People with OCD may function well enough, despite their symptoms, by using the strategies of a flexible brain mechanism called declarative memory.
Engaging declarative memory allows those with OCD to control, to some degree, their compulsions. It also lets people with Tourette syndrome manage their tics, and Individuals with autism to learn behavioral scripts for social situations.
Recalling Facts and Events
Our declarative, or explicit memory is one part of our long-term memory function. The other part is called implicit, or procedural memory.
Knowing what has happened, and remembering facts, is the job of declarative memory. We consciously recall information stored there. Declarative memory involves our brain’s hippocampus, but the memories are “stored” in the temporal cortex and other areas.
Procedural memory is the unconscious recall of how to do things—our skills. It primarily involves movements of the body (e.g., riding a bike, tying shoelaces), and is encoded in motor control regions of the brain.
Helpful Strategies, New Treatments
Our declarative memory is amazingly flexible since it learns things both consciously and non-consciously. This makes it able to acquire a variety of compensatory strategies, and fill in for impaired brain systems. These declarative strategies are what people with OCD or Tourette syndrome may use to manage their symptoms.

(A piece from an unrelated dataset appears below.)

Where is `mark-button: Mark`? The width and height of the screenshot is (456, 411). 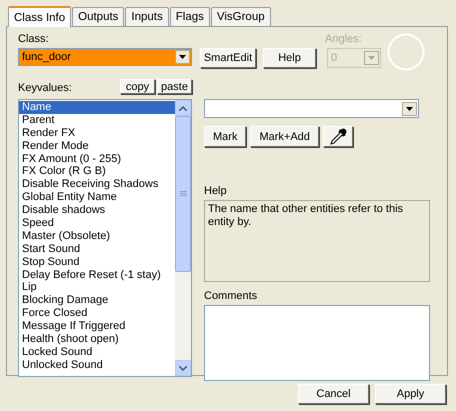 mark-button: Mark is located at coordinates (225, 136).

Although declarative memory can step in for impaired brain functions, it cannot do these functions as well. So, people with disorders such as OCD usually have noticeable difficulties despite the declarative memory help. However, knowing how our memory steps in to assist may lead to improved treatment methods.
Creating treatments that engage declarative memory may increase the compensation that declarative memory provides. Conversely, developing treatments that avoid using the declarative system might improve the functioning of impaired brain systems, and maybe reduce symptoms.
Hypothetical Possibilities
The same declarative memory mechanism that helps those with OCD might also assist people with ADHD, aphasia (cannot express using speech), and Parkinson’s disease. Research into the declarative function may have diagnosis and treatment implications for various disorders.
Though still a hypothesis, the role of declarative memory in OCD is based on decades of research. This hypothesis is proposed by a neuroscientist at Georgetown University Medical Center and will be published in the Neuroscience and Biobehavioral Reviews in April.